«In quel tempo, Gesù dalla Galilea venne al Giordano da Giovanni, per farsi battezzare da lui.
Giovanni però voleva impedirglielo, dicendo: «Sono io che ho bisogno di essere battezzato da te, e tu vieni da me?». Ma Gesù gli rispose: «Lascia fare per ora, perché conviene che adempiamo ogni giustizia». Allora egli lo lasciò fare.
Appena battezzato, Gesù uscì dall’acqua: ed ecco, si aprirono per lui i cieli ed egli vide lo Spirito di Dio discendere come una colomba e venire sopra di lui. Ed ecco una voce dal cielo che diceva: «Questi è il Figlio mio, l’amato: in lui ho posto il mio compiacimento».
[Mt 3,13-17]
Nessuno può accampare diritti.
Non ci sono privilegiati. Né privilegi.
Dio accoglie chi “lo teme e pratica la giustizia”. Così si esprime Pietro, a casa di Cornelio, il centurione romano. Era pagano, Cornelio, non apparteneva all’Israele erede della promessa. “In quei giorni, Pietro prese la parola e disse: «In verità sto rendendomi conto che Dio non fa preferenze di persone, ma accoglie chi lo teme e pratica la giustizia, a qualunque nazione appartenga»” (At. 10,34)
Il respiro si allarga. Ciò che era escluso viene compreso nella logica di amore accogliente. “Dio accoglie”, comunque e sempre. Nessuno può considerarsi più degno di altri in questa accoglienza.
Non in nome di una discendenza. Non in nome di una appartenenza. Non per una identità religiosa o nazionale o di casta. “Dio non fa preferenze di persone”. Neppure, per una presunta superiorità morale.
Potrebbe essere la traduzione in linguaggio ebraico-biblico della prima lettera di Giovanni: “chiunque ama conosce Dio…perché Dio è amore”.
È questo anche il senso del Battesimo di Gesù.
Quello che per Giovanni era un segno di penitenza per i peccati, in Gesù diventa momento di inizio di una visione nuova della realtà.
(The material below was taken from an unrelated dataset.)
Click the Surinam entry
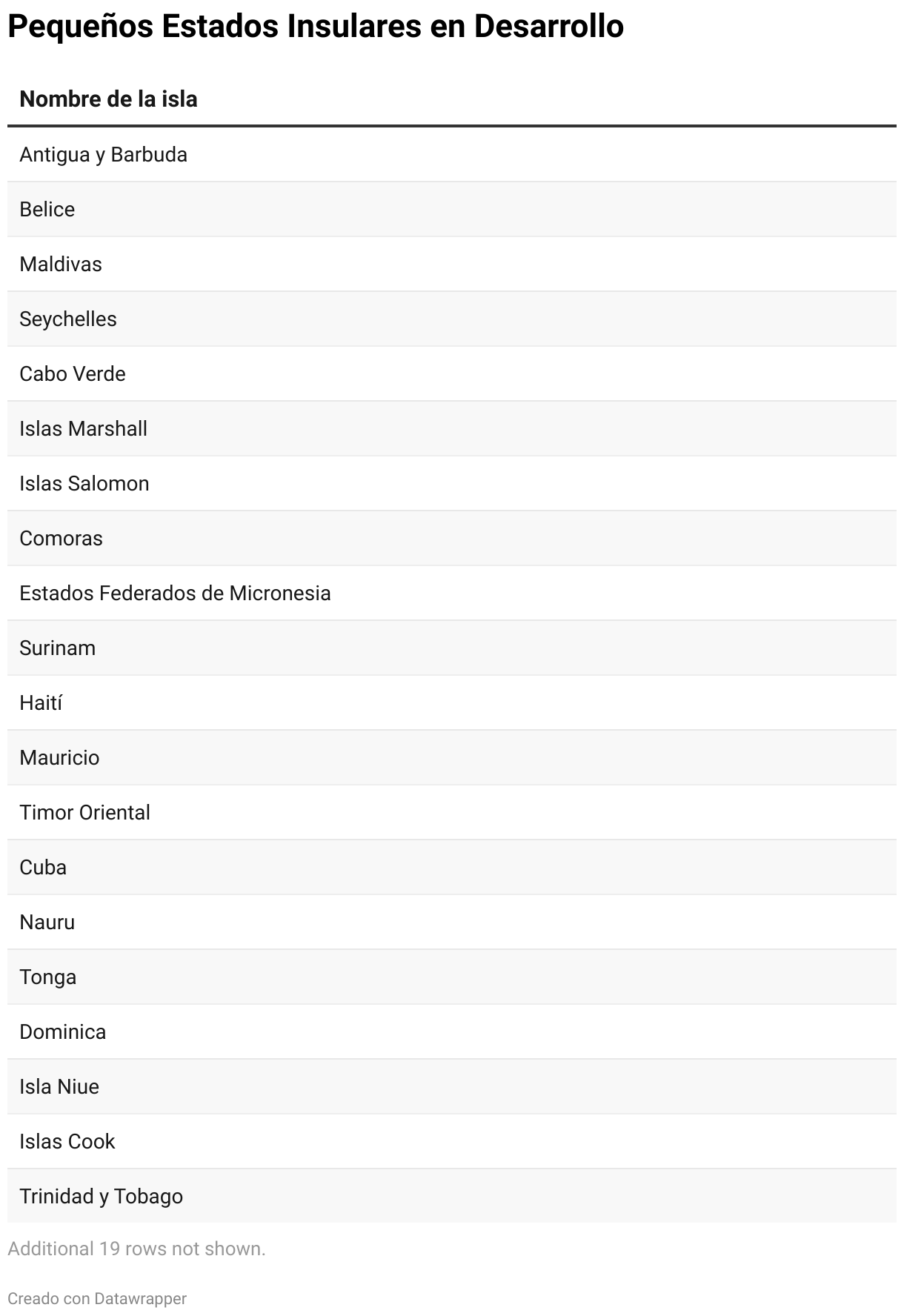point(58,648)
Battesimo di “giustizia”, quello di Giovanni, fatto a partire da un bisogno di purificazione. Battesimo “in Spirito Santo” quello di Gesù, che non origina da un bisogno ma è totale gratuità.
Il primo fondato sul senso del peccato, il secondo fondato su una logica d’amore.
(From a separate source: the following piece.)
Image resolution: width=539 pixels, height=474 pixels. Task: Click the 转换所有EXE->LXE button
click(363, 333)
L’immersione nell’acqua, nel battesimo di Giovanni, è segno di morte. Deve scomparire l’uomo peccatore. È battesimo di penitenza. Necessario, perché l’uomo è peccatore. Ciò che conta, per Giovanni Battista, è il Regno che si avvicina. Il resto è male.
Eppure, Gesù va da Giovanni. A conferma di un legame antico eppure distante. Gesù va, anzi, “venne” da Giovanni per farsi battezzare. È sempre un “venire” quello di Gesù, sempre un farsi vicino, anche quando va, Gesù “viene”. È come se il punto di osservazione fosse sempre un’attesa di prossimità.
E quei cieli così lontani e chiusi di Giovanni si “aprono”. Non è più il tempo dell’impossibilità di Dio. Non è più il tempo in cui il peccato è l’unico criterio di appartenenza o estraneità nei confronti di Dio. I cieli “si aprono” e l’incomunicabilità è vinta.
C’è un altro momento “biblico” in cui i cieli “si aprono”. È quello in cui, in Atti degli Apostoli, è raccontato il martirio di Stefano (At 7,55-56). I cieli si aprono quando qualcuno dà se stesso. È il battesimo vero e definitivo. L’atto di amore che fa aprire i cieli e dà accesso a Dio. “Chiunque ama…conosce Dio”.
L’amato non può non amare, dello stesso amore incondizionato, che non ha limiti né confini. Fino in fondo, fino a quando il sudore si fa sangue, fino a quando il sangue viene versato.
“Se tu squarciassi i cieli e scendessi…” aveva gridato Isaia (Is63,19). A quest’urlo, risponde una “voce”. Ed è voce di padre che rivendica e stabilisce la propria paternità, non per giudicare o condannare, ma per accogliere e fondare nell’unica realtà a lui possibile: l’amore. “Questi è mio Figlio, l’amato”.
Il silenzio di Dio è voce che parla d’amore.
In Gesù, senza preferenze di persone.